What you should do
Rewrite the entries below as a numbered list, omitting any blank lines.
....
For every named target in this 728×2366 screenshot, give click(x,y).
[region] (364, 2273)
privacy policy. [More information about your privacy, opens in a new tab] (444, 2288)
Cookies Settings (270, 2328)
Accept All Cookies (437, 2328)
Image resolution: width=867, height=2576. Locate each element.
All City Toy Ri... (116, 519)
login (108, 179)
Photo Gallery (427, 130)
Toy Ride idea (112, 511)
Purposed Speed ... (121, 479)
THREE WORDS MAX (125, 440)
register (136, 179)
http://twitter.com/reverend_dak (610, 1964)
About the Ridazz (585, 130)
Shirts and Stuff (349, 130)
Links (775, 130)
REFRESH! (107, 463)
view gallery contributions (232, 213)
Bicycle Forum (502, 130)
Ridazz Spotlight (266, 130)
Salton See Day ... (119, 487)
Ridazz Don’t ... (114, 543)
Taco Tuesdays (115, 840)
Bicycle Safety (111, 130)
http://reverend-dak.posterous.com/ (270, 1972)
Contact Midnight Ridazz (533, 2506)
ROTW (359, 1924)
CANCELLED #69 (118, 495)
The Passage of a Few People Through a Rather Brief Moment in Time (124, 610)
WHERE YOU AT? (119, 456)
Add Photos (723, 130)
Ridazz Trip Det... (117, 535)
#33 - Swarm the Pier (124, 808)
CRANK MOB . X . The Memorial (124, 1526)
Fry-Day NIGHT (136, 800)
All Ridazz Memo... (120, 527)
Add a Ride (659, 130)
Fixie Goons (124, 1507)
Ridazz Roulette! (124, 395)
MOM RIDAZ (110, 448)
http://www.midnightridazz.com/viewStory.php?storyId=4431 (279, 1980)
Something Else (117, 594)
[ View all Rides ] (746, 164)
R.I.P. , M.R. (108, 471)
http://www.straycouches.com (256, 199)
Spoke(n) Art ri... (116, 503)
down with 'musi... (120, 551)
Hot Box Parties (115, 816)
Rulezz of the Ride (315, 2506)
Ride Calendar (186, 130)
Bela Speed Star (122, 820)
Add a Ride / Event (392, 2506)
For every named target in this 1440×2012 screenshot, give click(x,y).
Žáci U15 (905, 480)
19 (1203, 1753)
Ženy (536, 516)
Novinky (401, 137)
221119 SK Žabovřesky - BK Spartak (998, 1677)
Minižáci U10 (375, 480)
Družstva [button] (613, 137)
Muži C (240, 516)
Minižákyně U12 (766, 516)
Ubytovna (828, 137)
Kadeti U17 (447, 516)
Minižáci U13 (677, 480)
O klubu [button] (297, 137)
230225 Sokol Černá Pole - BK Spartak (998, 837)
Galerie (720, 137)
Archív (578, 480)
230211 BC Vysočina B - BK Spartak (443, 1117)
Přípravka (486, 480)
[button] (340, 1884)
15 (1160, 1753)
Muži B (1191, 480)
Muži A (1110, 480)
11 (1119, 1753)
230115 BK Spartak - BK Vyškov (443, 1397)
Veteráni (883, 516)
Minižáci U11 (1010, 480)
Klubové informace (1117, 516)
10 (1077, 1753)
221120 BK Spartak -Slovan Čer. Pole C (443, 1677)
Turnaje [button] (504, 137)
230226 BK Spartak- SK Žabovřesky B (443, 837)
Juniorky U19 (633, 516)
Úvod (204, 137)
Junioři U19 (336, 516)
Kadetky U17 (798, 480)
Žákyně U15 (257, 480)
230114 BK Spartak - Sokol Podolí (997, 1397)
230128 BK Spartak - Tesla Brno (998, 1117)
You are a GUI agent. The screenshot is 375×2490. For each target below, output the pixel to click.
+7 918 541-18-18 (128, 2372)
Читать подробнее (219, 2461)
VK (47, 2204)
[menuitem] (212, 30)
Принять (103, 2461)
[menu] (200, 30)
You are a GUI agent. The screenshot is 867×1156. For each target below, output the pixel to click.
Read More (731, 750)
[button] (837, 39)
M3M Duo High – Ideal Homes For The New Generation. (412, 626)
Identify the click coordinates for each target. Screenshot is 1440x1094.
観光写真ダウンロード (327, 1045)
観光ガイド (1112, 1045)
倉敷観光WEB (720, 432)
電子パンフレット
....
Worked solution
1. For every named target in this 728×2366 screenshot, give click(x,y).
2. [region] (364, 2273)
3. privacy policy. [More information about your privacy, opens in a new tab] (444, 2288)
4. Cookies Settings (270, 2328)
5. Accept All Cookies (437, 2328)
6. Image resolution: width=867, height=2576. Locate each element.
7. All City Toy Ri... (116, 519)
8. login (108, 179)
9. Photo Gallery (427, 130)
10. Toy Ride idea (112, 511)
11. Purposed Speed ... (121, 479)
12. THREE WORDS MAX (125, 440)
13. register (136, 179)
14. http://twitter.com/reverend_dak (610, 1964)
15. About the Ridazz (585, 130)
16. Shirts and Stuff (349, 130)
17. Links (775, 130)
18. REFRESH! (107, 463)
19. view gallery contributions (232, 213)
20. Bicycle Forum (502, 130)
21. Ridazz Spotlight (266, 130)
22. Salton See Day ... (119, 487)
23. Ridazz Don’t ... (114, 543)
24. Taco Tuesdays (115, 840)
25. Bicycle Safety (111, 130)
26. http://reverend-dak.posterous.com/ (270, 1972)
27. Contact Midnight Ridazz (533, 2506)
28. ROTW (359, 1924)
29. CANCELLED #69 (118, 495)
30. The Passage of a Few People Through a Rather Brief Moment in Time (124, 610)
31. WHERE YOU AT? (119, 456)
32. Add Photos (723, 130)
33. Ridazz Trip Det... (117, 535)
34. #33 - Swarm the Pier (124, 808)
35. CRANK MOB . X . The Memorial (124, 1526)
36. Fry-Day NIGHT (136, 800)
37. All Ridazz Memo... (120, 527)
38. Add a Ride (659, 130)
39. Fixie Goons (124, 1507)
40. Ridazz Roulette! (124, 395)
41. MOM RIDAZ (110, 448)
42. http://www.midnightridazz.com/viewStory.php?storyId=4431 (279, 1980)
43. Something Else (117, 594)
44. [ View all Rides ] (746, 164)
45. R.I.P. , M.R. (108, 471)
46. http://www.straycouches.com (256, 199)
47. Spoke(n) Art ri... (116, 503)
48. down with 'musi... (120, 551)
49. Hot Box Parties (115, 816)
50. Rulezz of the Ride (315, 2506)
51. Ride Calendar (186, 130)
52. Bela Speed Star (122, 820)
53. Add a Ride / Event (392, 2506)
54. For every named target in this 1440×2012 screenshot, give click(x,y).
55. Žáci U15 (905, 480)
56. 19 (1203, 1753)
57. Ženy (536, 516)
58. Novinky (401, 137)
59. 221119 SK Žabovřesky - BK Spartak (998, 1677)
60. Minižáci U10 (375, 480)
61. Družstva [button] (613, 137)
62. Muži C (240, 516)
63. Minižákyně U12 (766, 516)
64. Ubytovna (828, 137)
65. Kadeti U17 (447, 516)
66. Minižáci U13 (677, 480)
67. O klubu [button] (297, 137)
68. 230225 Sokol Černá Pole - BK Spartak (998, 837)
69. Galerie (720, 137)
70. Archív (578, 480)
71. 230211 BC Vysočina B - BK Spartak (443, 1117)
72. Přípravka (486, 480)
73. [button] (340, 1884)
74. 15 (1160, 1753)
75. Muži B (1191, 480)
76. Muži A (1110, 480)
77. 11 (1119, 1753)
78. 230115 BK Spartak - BK Vyškov (443, 1397)
79. Veteráni (883, 516)
80. Minižáci U11 (1010, 480)
81. Klubové informace (1117, 516)
82. 10 (1077, 1753)
83. 221120 BK Spartak -Slovan Čer. Pole C (443, 1677)
84. Turnaje [button] (504, 137)
85. 230226 BK Spartak- SK Žabovřesky B (443, 837)
86. Juniorky U19 (633, 516)
87. Úvod (204, 137)
88. Junioři U19 (336, 516)
89. Kadetky U17 (798, 480)
90. Žákyně U15 (257, 480)
91. 230114 BK Spartak - Sokol Podolí (997, 1397)
92. 230128 BK Spartak - Tesla Brno (998, 1117)
93. You are a GUI agent. The screenshot is 375×2490. For each target below, output the pixel to click.
94. +7 918 541-18-18 (128, 2372)
95. Читать подробнее (219, 2461)
96. VK (47, 2204)
97. [menuitem] (212, 30)
98. Принять (103, 2461)
99. [menu] (200, 30)
100. You are a GUI agent. The screenshot is 867×1156. For each target below, output the pixel to click.
101. Read More (731, 750)
102. [button] (837, 39)
103. M3M Duo High – Ideal Homes For The New Generation. (412, 626)
104. Identify the click coordinates for each target. Screenshot is 1440x1094.
105. 観光写真ダウンロード (327, 1045)
106. 観光ガイド (1112, 1045)
107. 倉敷観光WEB (720, 432)
108. 電子パンフレット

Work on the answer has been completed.